BEGIN

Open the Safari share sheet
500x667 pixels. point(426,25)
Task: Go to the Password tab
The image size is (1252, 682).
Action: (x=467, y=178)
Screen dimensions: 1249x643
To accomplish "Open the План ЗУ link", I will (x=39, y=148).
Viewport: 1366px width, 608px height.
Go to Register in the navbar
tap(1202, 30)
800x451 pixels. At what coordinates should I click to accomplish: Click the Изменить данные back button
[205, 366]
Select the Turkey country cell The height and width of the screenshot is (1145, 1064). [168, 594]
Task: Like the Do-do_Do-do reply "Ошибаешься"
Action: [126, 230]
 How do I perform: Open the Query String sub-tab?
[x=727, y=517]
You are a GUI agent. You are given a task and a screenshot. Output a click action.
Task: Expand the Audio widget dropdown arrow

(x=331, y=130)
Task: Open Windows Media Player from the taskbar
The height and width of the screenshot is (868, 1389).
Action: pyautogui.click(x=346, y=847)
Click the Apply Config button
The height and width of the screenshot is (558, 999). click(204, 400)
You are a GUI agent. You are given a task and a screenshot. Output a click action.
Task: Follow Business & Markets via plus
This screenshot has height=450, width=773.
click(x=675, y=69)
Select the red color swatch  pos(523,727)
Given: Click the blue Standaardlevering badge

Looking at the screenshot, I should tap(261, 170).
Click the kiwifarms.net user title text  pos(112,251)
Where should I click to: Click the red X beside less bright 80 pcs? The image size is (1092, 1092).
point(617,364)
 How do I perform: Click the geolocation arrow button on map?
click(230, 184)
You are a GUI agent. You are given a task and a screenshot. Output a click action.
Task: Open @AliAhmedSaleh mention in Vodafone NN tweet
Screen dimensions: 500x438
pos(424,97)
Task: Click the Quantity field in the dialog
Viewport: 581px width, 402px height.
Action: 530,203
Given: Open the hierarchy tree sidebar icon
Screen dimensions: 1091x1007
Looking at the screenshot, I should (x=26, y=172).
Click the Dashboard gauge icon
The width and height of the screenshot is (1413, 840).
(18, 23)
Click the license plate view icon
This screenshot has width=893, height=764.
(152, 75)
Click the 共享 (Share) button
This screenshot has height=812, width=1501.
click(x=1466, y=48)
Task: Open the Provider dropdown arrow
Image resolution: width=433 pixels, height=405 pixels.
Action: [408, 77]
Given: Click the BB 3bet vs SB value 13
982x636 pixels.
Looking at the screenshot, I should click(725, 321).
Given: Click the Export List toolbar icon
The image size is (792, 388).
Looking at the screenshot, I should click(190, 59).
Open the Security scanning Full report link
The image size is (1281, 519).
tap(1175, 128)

END

Exercise instructions: Retype the records above from the very first line down to the line with "Select the red", keeping both of those lines. Include nothing beyond them.

Finished exercise:
Open the Safari share sheet
500x667 pixels. point(426,25)
Task: Go to the Password tab
The image size is (1252, 682).
Action: (x=467, y=178)
Screen dimensions: 1249x643
To accomplish "Open the План ЗУ link", I will (x=39, y=148).
Viewport: 1366px width, 608px height.
Go to Register in the navbar
tap(1202, 30)
800x451 pixels. At what coordinates should I click to accomplish: Click the Изменить данные back button
[205, 366]
Select the Turkey country cell The height and width of the screenshot is (1145, 1064). [168, 594]
Task: Like the Do-do_Do-do reply "Ошибаешься"
Action: [126, 230]
 How do I perform: Open the Query String sub-tab?
[x=727, y=517]
You are a GUI agent. You are given a task and a screenshot. Output a click action.
Task: Expand the Audio widget dropdown arrow

(x=331, y=130)
Task: Open Windows Media Player from the taskbar
The height and width of the screenshot is (868, 1389).
Action: pyautogui.click(x=346, y=847)
Click the Apply Config button
The height and width of the screenshot is (558, 999). click(204, 400)
You are a GUI agent. You are given a task and a screenshot. Output a click action.
Task: Follow Business & Markets via plus
This screenshot has height=450, width=773.
click(x=675, y=69)
Select the red color swatch  pos(523,727)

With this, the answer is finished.